I grit my teeth,the saw biting into the trunk with slow, steady strokes. “You sure this is the one?” My voice is muffled under layers of tree branches.

“It’s straight. It’s full. It’ll fit in my apartment without bringing down the ceiling. Checks all the boxes.” She sounds smug as hell, while I’m crouched under a fat Douglas fir with snow seeping into my gloves, sawing away like a man auditioning for Lumberjack of the Year.

So much for all those action-hero workouts with Felix and his six-figure personal trainer. Wilderness survival training would’ve been more useful than the six-pack I developed.

“You sure you still want to do it all yourself?” She sounds more amused than impressed.

Notthat I’m trying to impress her.

The saw slips forward, and I have to reseat it into the pathetic excuse for a cut I’ve managed in ten minutes. “I got it.”

I don’t, but I’d never disclose that to someone with a Christmas-Tree-Farmer-Hero complex.

Besides, Audrey brought me here for the whole “cut your own” experience. It would be ungrateful not to follow through.

Snow shakes off the branch above me, melting on the exposed skin at my neck. I shiver, the saw slipping again.

Cursing under my breath, I admit that maybe part of the reason I’ve insisted on doing this alone is to prove I can. As if a clean cut through a ten-inch trunk might magically qualify me for the Norman Rockwell painting Audrey wants—one I have no intention of delivering.

“Fine.” Audrey’s tone sounds suspiciously amused. “But if that tree falls on you, you can’t hold me legally liable.”

I swallow back a sarcastic retort and get to sawing.
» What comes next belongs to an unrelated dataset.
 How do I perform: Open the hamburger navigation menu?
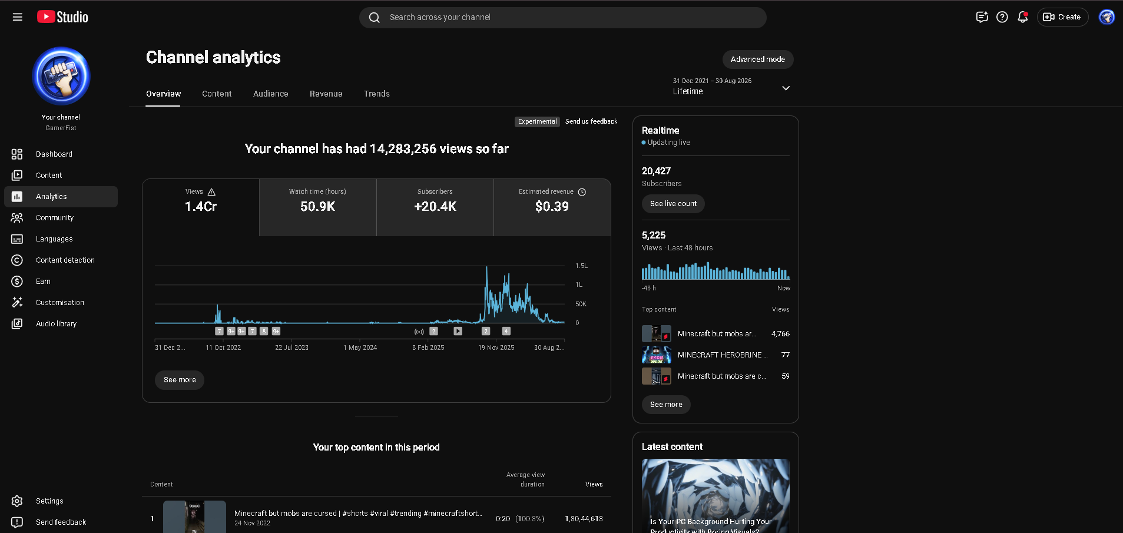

Another ten minutes later, with Audrey having wandered off to refill our hot chocolate, I’ve got a pain in my back that I’m pretty sure only Lars, the masseuse at The Haven, can fix—but at least the tree is finally about to give way.

That’s when something sharp jabs me in the ass.

“Um, Audrey?”

No answer—unless you count a deep huffing and the sound of snow being pawed.

The jab comes again, harder this time, knocking me sideways out from under the tree. I sprawl into the snow, and when I look up, I come face to face with antlers. Two sets of them, one reindeer snuffling aggressively at my coat, the other circling like backup muscle.

“Uh—Audrey?” I repeat, my voice cracking.

“Oh my god.”

I tip my head to the right, just enough to see Audrey halfway up the hill, thermos in each hand, eyes wide.

“Um, stay still, Jack.”

Duh. But I don’t say it. Because I’m pretty sure I once saw a documentary about reindeer that emphasized how aggressive they could be.

A giant snout nuzzles the side of my neck.

Or was that a moose documentary?

Well, whatever it was, these two didn’t get the memo because my playing-possum strategy is met with two of Santa’s wingmen deciding I’m their new human lollipop.

Blitzen, by the name tag jangling from his harness, begins snuffling lower.